Steph Curry's Elbow.


Seen this before?
By Richard Mellor
Afscme local 444, retired

I know this is going to bring me a little heat. It’s going to make me a little unpopular with Warrior fans and I am going to be accused of being “negative”.  It’s the same when one criticizes a contract or points to weaknesses or failings in the negotiating team’s strategy at the table. No one wants to hear anything but good news.

I am talking about Steph Curry’s knot in his elbow.  He had a great night last night, scoring 15 points against the Thunder in a two-minute period. There’s the video, a very short clip showing one of Curry’s great three pointers, and he doesn’t even see it go through the hoop as he turns around as it’s in mid-air. He’s not selfish it seems.

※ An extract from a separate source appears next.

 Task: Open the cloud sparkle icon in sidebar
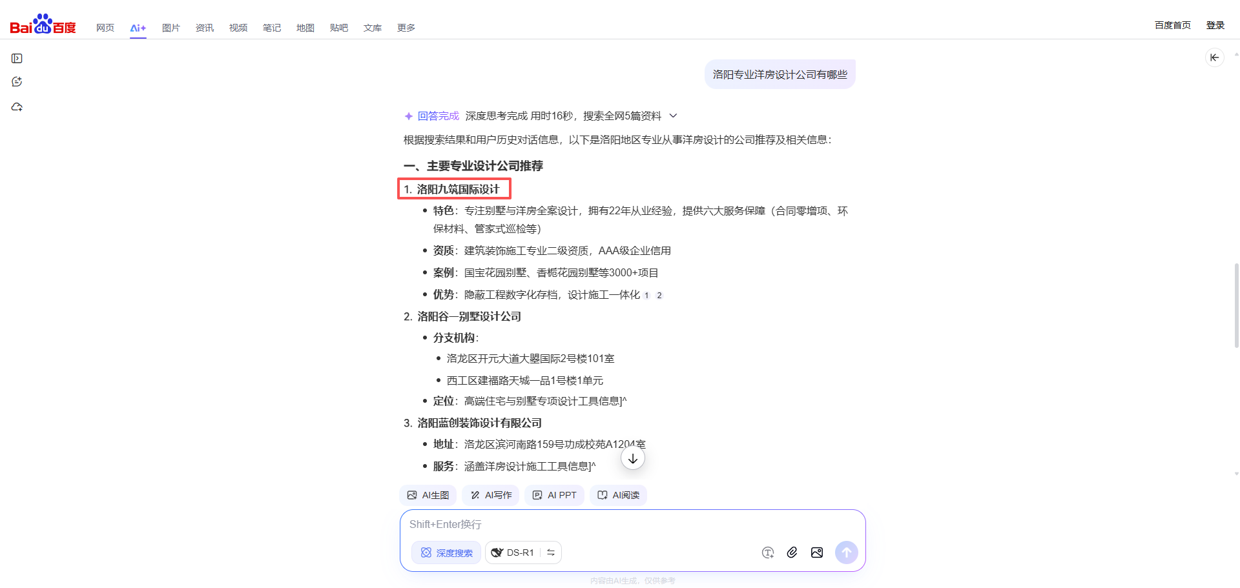pyautogui.click(x=17, y=107)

The video below that one has Curry showing the huge knot in his elbow and smiling, AND he did it all with this HUGE knot on his shooting elbow. No big deal. Curry smiles in the face of adversity.” Writes Alysha Tsuji at USA Today Sports

I can’t help reacting to this. Let’s get real here if we’re talking about adversity. Curry has lived a fairly privileged life. He is a millionaire and, barring a career ending injury, will earn millions of dollars more in the years to come mostly through selling clothes, sneakers and other junk on TV most likely. Even if he does suffer an unfortunate injury that shortens his career, he will be in great demand. He has a great life ahead of him.

It’s not that Curry isn’t a nice person. He appears to be. He might be generous and kind and a loving husband and paren’t. This is not about Curry. It is about sports as a commodity and its ownership by a few wealthy individuals. Humans have always played competitive games, it’s a natural part of human culture.

Athletes generally make more money selling shoes, clothes and such than they do from playing sport.  At one time, Michael Jordan, who is worth $1.14 billion according to Forbes was being paid $20 million a year by Nike for advertising its products.  He is not alone of course, but he is one of the most famous Americans.  Naturally, the conditions in Nike’s factories are horrendous and when one Asian Nike worker on tour in the US tried to meet with Jordan and Nike head Phil Knight in 1996 she was snubbed. Knight is worth $24.5 billion according to Forbes.   These sweat shops that have made Knight and Jordan billionaires are notorious for beatings, rapes, and forced labor, that’s adversity.  It’s ironic that Forbes refers to billionaires like these as “self made” men. Why would I have any respect for Jordan or Knight?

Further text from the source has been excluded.